Os massacres, a escravidão e o açoite de indígenas e
negros, por bandeirantes, senhores e
capatazes, nas masmorras e nos pelourinhos, são as raízes dos tribunais
brasileiro e das forças policiais e militares.
Na mesma semana que a vereadora Marielle Franco foi
executada, professores, que defendiam seus direitos, foram espancados pela
polícia dentro da Câmara de Vereadores, em São Paulo, magistrados e policiais
destilaram ódio de classe e homofobia nas redes sociais com bárbaras difamações
contra Marielle e juízes fizeram greve pela manutenção da corrupção salarial
(ganhos ilegais criados por eles mesmos), e dos privilégios de casta.
Esse é o retrato de um momento da sociedade brasileira
que revela a face colonial, bandeirante e pelourinho do aparato do Estado
brasileiro, que continua nos dias de hoje, maquiada de “modernidade”.
É justo que se faça devidas ressalvas a servidores
públicos cidadãos, que lutam pela democratização do Estado, cumprem dignamente
com suas funções no provimento de direitos e garantias constitucionais iguais
para cidadãs e cidadãos.
Em 1986, depois da grande jornada de lutas pelo
restabelecimento da democracia, que derrotou 21 anos de obscurantismo e
violência, constituintes se sentaram para alinhavar a plataforma jurídica de
garantias do restabelecimento do estado democrático de direito e da cidadania.

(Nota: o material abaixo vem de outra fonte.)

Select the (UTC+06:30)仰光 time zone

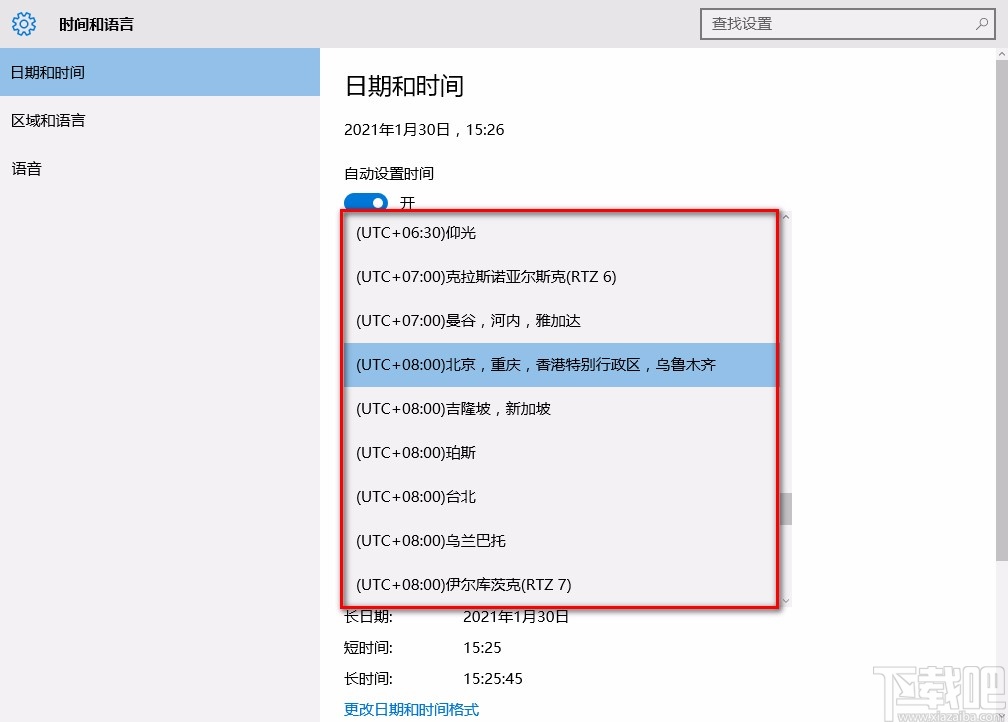(x=416, y=232)
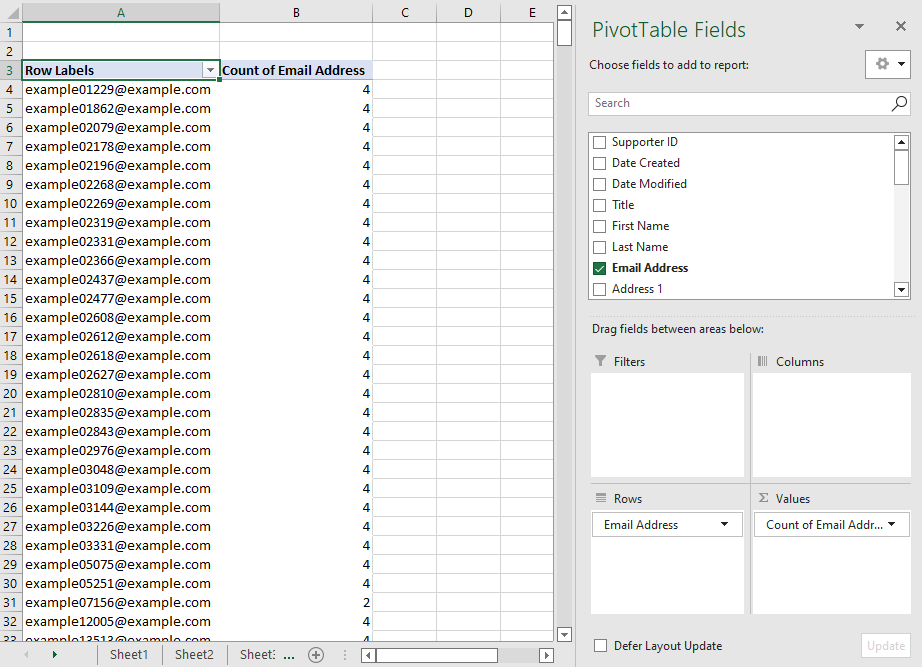Open the Row Labels filter dropdown
The height and width of the screenshot is (667, 922).
point(210,71)
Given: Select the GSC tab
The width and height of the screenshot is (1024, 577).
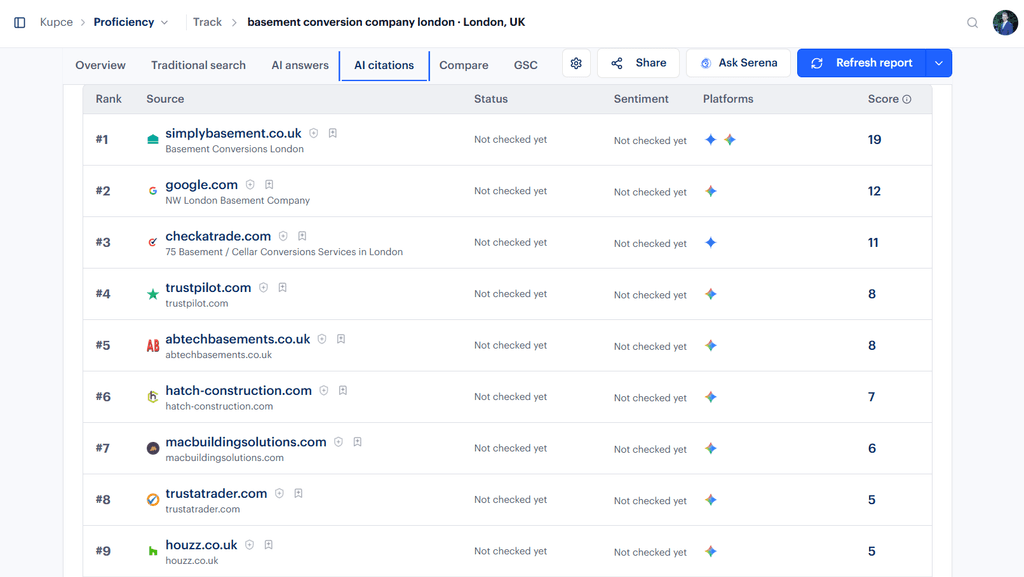Looking at the screenshot, I should 526,65.

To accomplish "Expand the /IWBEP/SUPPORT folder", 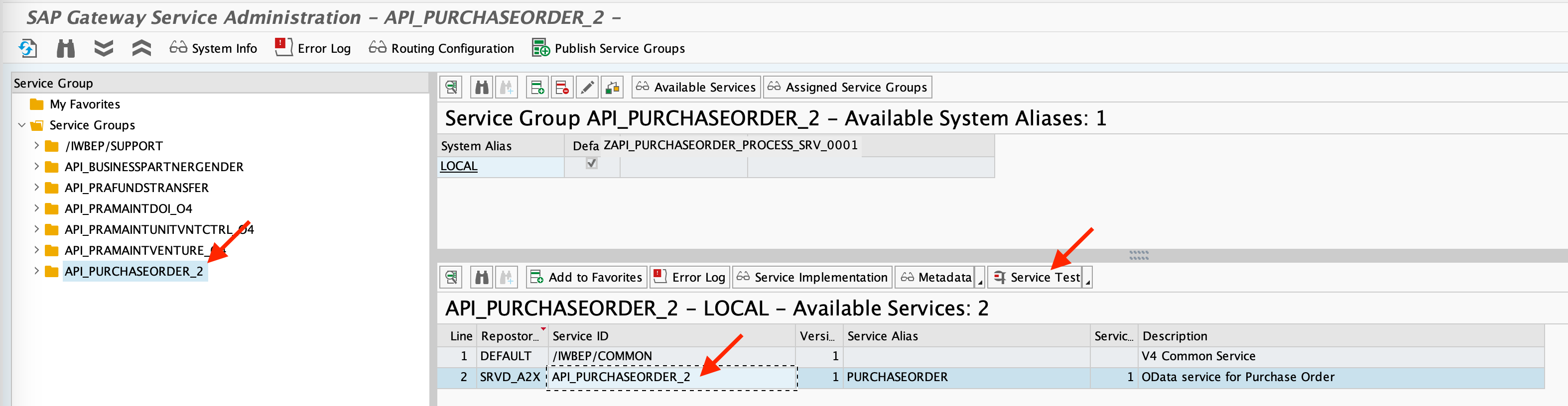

Formou-se consenso de que aquele era o momento de plantar
as bases e as estruturas definitivas de um Estado moderno com plena autonomia
política, administrativa e financeira dos poderes da Republica e dos entes
federados. E fizeram a “Constituição cidadã” como a denominou Ulysses
Guimarães.
Seguramente, imaginaram que as instituições criadas para
dar sustentação à democracia, garantir direitos individuais e coletivos ,
definitivamente não permitiriam a volta do arbítrio, da ilegalidade, de
ditaduras, e que a democracia estaria assegurada para as gerações futuras, para
superação das desigualdades e dos problemas mais graves do Brasil.
Evidentemente não imaginaram que no futuro o judiciário,
o Ministério Público, a Polícia Federal, seriam sequestrados por servidores
autoritários, arrogantes, negligentes, sem compromissos com a Constituição, com
a democracia e a cidadania, que se colocariam a serviço da ordem estabelecida
pelos de cima e se alinhassem com interesses de grandes corporações internacionais.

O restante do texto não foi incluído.